Image source: http://www.ulaola.com

For an introvert, it’s like winning a year’s supply of networking.

It’s like being at a writers’ conference, with sweaty palms, about to approach a stranger with an awkward, self-deprecating introduction, only for the entire spiel suddenly to be rendered completely unnecessary, paving the way for a return to the happy corner where you were munching a canapé and starting at animated people self-promoting.

Today, I was “Freshly pressed.” It made me very happy indeed.

It also made me think about encouragement and success.

I’m no neuroscientist, but sometimes I wish I were.

When I am sad or frustrated or overjoyed, I like to imagine the neurons in my brain squirting coloured impulses, which travel across convoluted chemical tracks at reckless speeds.

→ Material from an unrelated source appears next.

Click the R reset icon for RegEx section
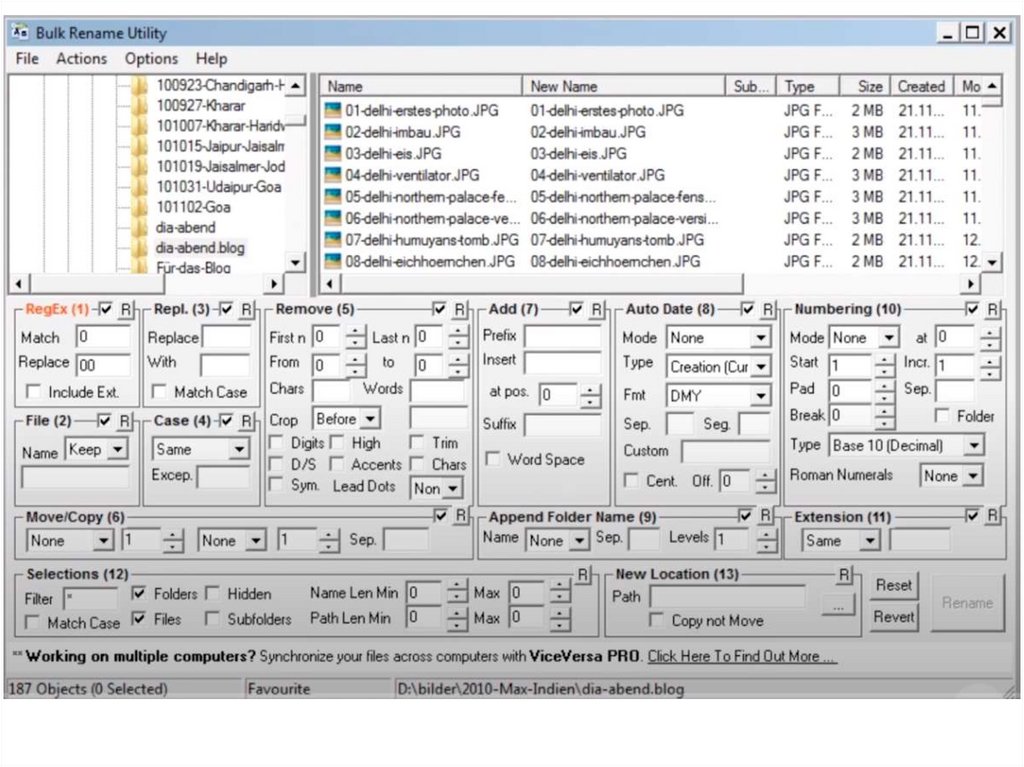point(125,310)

When some one says something kind or complimentary to me, a little cluster somewhere behind my forehead ignites,like a flickering light bulb finally screwed in right. I might respond awkwardly, by fumbling with my hands or countering with disproportionate (but heartfelt) praise.

But all the while, inside a little squirt of something which I’ll call adrenalin for want of an MRI, has begun to gush about my head, leaving me feeling unusually motivated.

Kate Katharina poses as an introvert suddenly relieved of the duty to self-promote.

Kate Katharina poses as an introvert suddenly relieved of the duty to self-promote.

It’s like magic, really.

Except it’s magic that anyone can perform, any time.

Encouraging people is deeply satisfying. My mother is so good at it, that she could probably turn professional.

My favourite people to encourage are humble types, whose faces immediately display a strange guilt when you tell them that they are wonderful and who can’t think of any words to say back.

Or people who have a secret dream that isn’t quite so secret and whose faces melt strangely when you casually remark that they could achieve something they’ve never admitted to desiring.

Fortunately, you don’t need a top hat or a bunny to encourage, though in some cases either or both could come in useful.

You can encourage with words or gesture, or even by keeping your dissent silent.

And like an alchemist, you can cause a little light to go on in someone’s mind, giving them the energy necessary to finish a painting, or take an exam, or learn to swim or ride a bicycle or sing a song.

Thanks to all my readers, old and new, for encouraging me to cultivate this little patch of blogosphere.

I wish I could say that being “freshly pressed” hasn’t gone to my head, but I’ve already told you all about the little light bulb that lives behind my forehead.

“Freshly pressed” or not, I promise I’ll try to keep my writing free of pulp.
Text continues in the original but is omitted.